### Exercise directions
Which lines of the records below contain the word "This"? Show each one.

[Records from a data collection]
^^^^^^^^^^^^^^^^

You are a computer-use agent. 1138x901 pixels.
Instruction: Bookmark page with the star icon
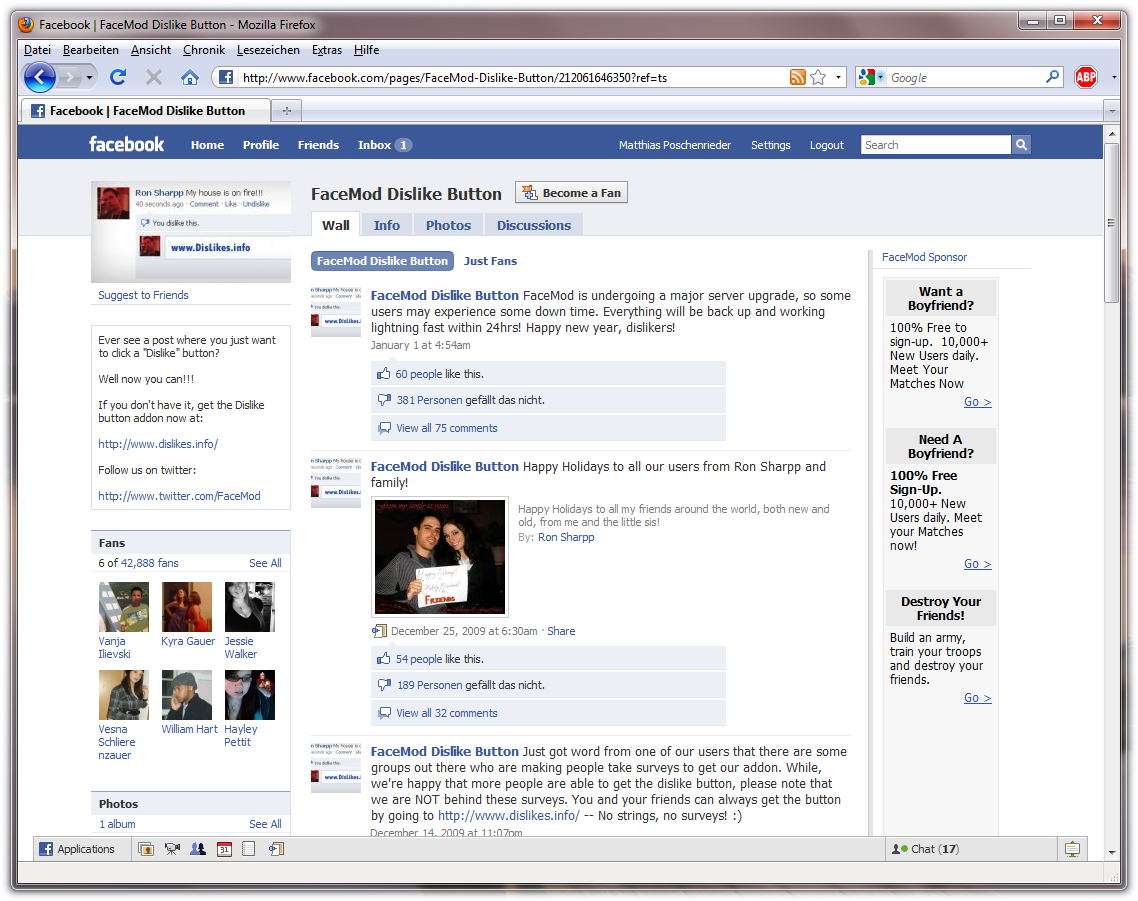tap(818, 77)
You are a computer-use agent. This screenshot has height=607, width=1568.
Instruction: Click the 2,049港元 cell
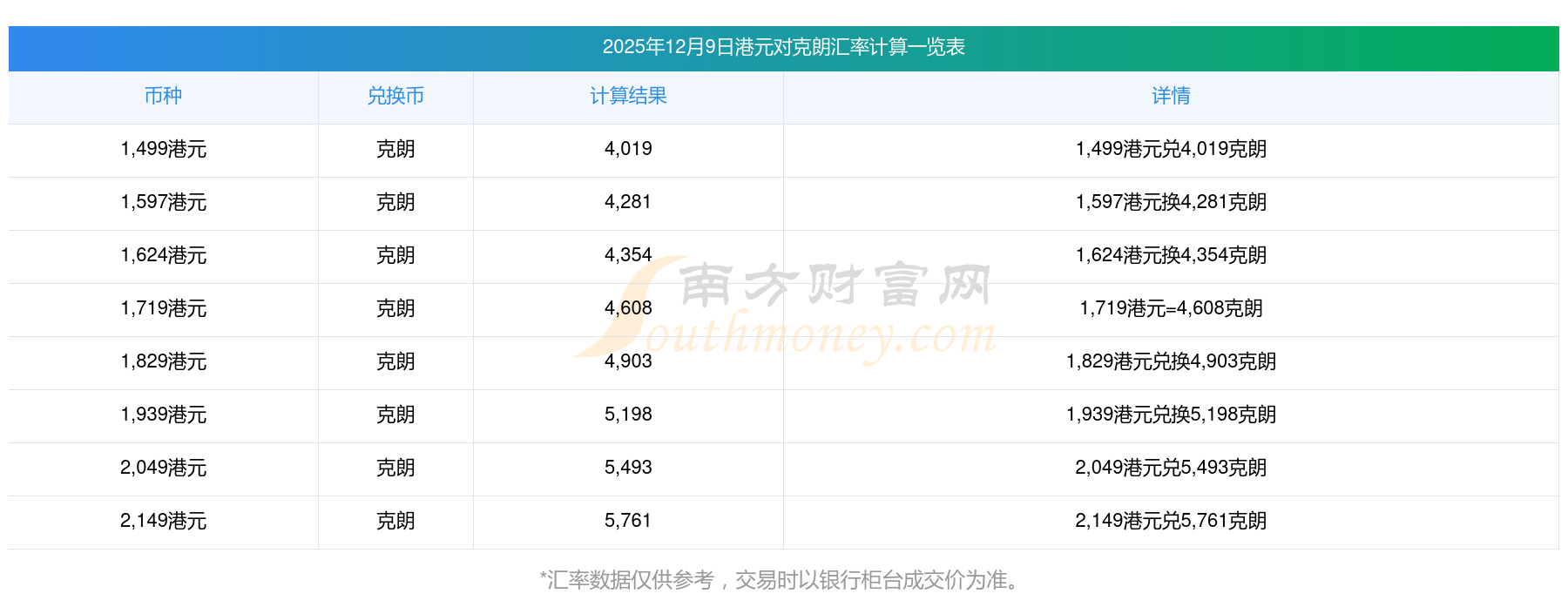164,469
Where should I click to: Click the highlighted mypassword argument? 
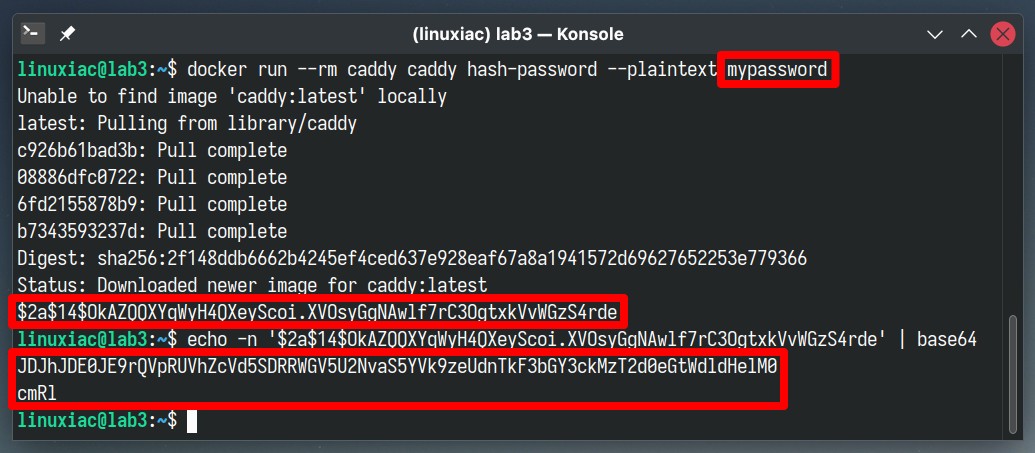[778, 69]
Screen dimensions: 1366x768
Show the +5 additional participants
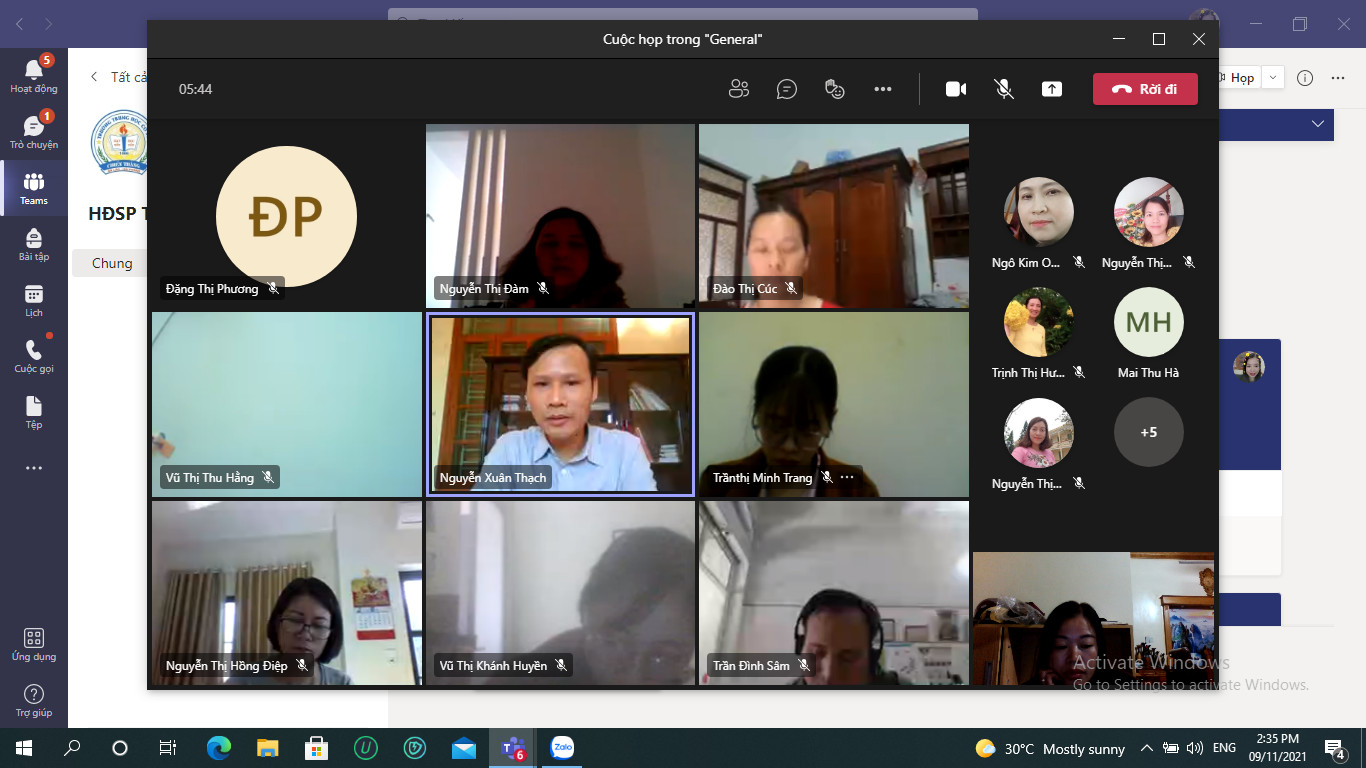(1148, 432)
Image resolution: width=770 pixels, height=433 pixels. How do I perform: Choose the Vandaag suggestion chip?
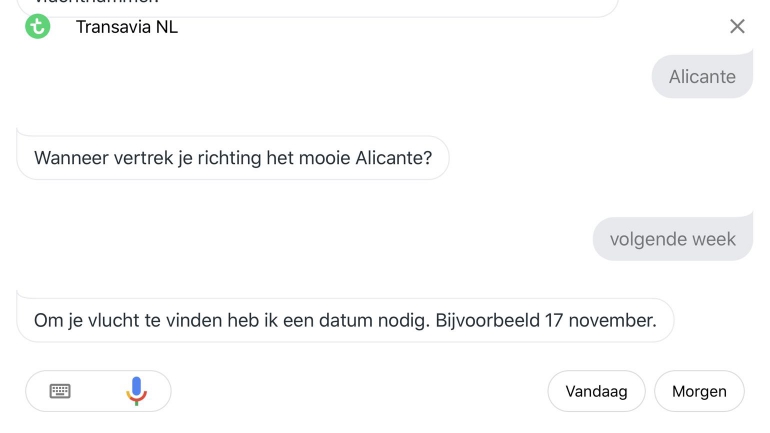pos(596,391)
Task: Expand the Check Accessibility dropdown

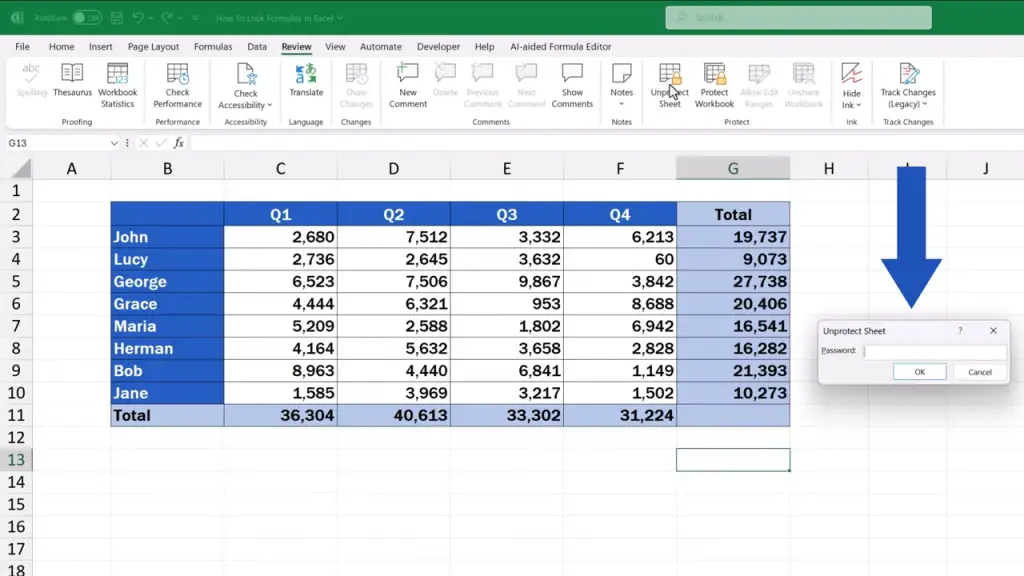Action: [246, 100]
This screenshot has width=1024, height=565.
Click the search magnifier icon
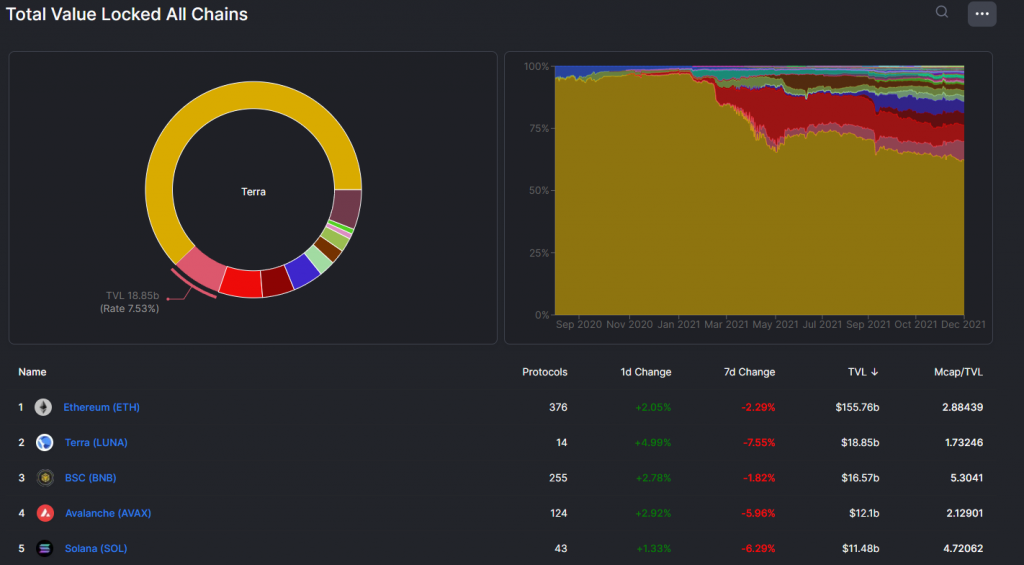coord(942,13)
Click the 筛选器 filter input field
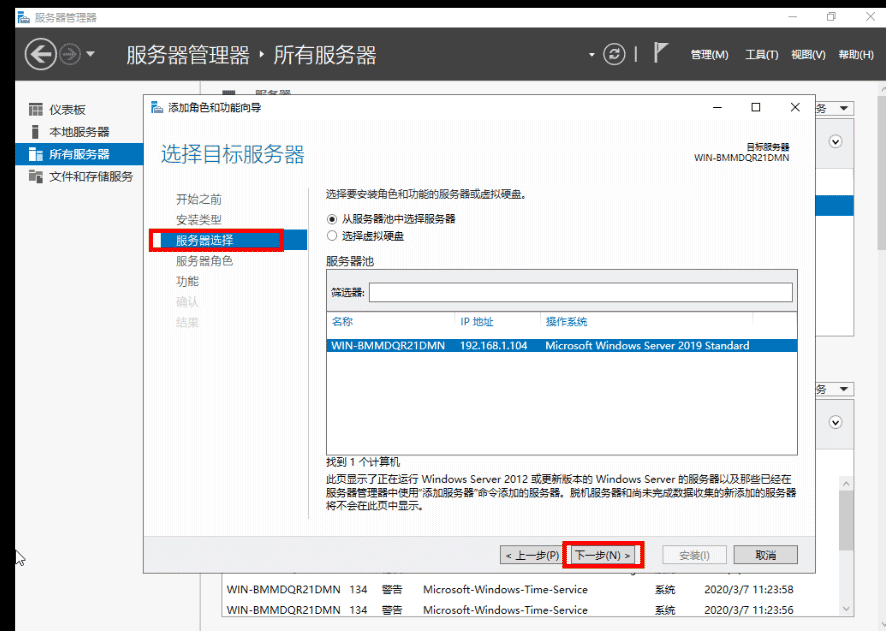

^^^^^^^^^^^^^^^^

### The completed task
You are a computer-use agent. This screenshot has height=607, width=1568.
This screenshot has width=1024, height=565.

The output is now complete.